# BIG insulator



## ajohn (Apr 24, 2011)

Found this baby in an antique store in San Clemente.Gonna use it as a bird feeder.


----------



## BillinMo (Apr 24, 2011)

Oooh La La!!  You can proudly tell your neighbors that your birdfeeder is French. 

 I'll bet there's an EIV or Sediver marking on it someplace.


----------



## JOETHECROW (Apr 24, 2011)

> Gonna use it as a bird feeder.


 
 Real cool idea...


----------



## ajohn (Apr 25, 2011)

Yo Billings, On the metal thingy, it says 20000 LBS M-E. On the other side, it says SED-85 10000 TEST. No oh-la-la, that I can see. I will take more pix if you want.


----------



## CALDIGR2 (Apr 25, 2011)

It's a deadend insulator used on HV distribution lines of 12-35KV. I put many of them up during my career, but the one's we used were mostly green.
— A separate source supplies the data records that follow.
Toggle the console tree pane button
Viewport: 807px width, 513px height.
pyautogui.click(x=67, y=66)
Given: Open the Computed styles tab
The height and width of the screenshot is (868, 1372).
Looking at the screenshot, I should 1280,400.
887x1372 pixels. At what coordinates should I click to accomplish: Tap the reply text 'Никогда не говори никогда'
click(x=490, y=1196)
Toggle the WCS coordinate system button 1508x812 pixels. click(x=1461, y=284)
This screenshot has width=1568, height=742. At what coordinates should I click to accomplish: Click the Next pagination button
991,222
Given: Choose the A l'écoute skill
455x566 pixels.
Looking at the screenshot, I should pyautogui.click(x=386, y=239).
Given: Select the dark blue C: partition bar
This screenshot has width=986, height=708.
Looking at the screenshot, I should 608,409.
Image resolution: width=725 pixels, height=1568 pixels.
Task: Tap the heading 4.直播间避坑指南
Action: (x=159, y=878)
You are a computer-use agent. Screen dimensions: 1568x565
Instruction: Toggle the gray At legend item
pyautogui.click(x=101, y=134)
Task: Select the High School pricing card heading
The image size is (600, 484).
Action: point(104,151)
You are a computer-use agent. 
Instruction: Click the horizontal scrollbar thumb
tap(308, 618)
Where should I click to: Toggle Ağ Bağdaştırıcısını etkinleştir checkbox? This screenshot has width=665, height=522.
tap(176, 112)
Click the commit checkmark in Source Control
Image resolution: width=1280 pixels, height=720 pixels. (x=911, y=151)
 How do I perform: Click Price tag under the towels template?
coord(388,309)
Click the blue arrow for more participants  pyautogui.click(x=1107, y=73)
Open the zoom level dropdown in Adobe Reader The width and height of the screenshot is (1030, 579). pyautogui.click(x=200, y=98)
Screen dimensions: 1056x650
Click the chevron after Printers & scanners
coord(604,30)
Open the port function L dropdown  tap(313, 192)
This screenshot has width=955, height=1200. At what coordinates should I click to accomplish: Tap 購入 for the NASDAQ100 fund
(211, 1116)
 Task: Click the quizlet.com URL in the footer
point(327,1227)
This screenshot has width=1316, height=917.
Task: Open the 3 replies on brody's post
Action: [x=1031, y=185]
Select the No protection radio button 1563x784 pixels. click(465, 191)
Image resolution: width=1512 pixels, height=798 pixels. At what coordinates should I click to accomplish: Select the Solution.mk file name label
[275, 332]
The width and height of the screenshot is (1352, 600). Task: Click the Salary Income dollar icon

Sediver was one manufacturer of those type insulators.


----------



## BillinMo (Apr 25, 2011)

The SED-85 indicates it's Sediver.  The company's based in France, although these days they have several factories around the world.


----------



## kastoo (Apr 27, 2011)

I have one..they call them fog bowls here


----------



## BillinMo (Apr 27, 2011)

> ORIGINAL: kastoo
> 
> I have one..they call them fog bowls here


 
 Interesting.  Terminology differs from place to place, of course.  Usually insulator collectors call these suspension bowls or suspension bells.  The term fog bowl is usually used for a pin type with a bowl-shaped skirt like this:  http://www.insulators.info/pictures/?id=250588388


----------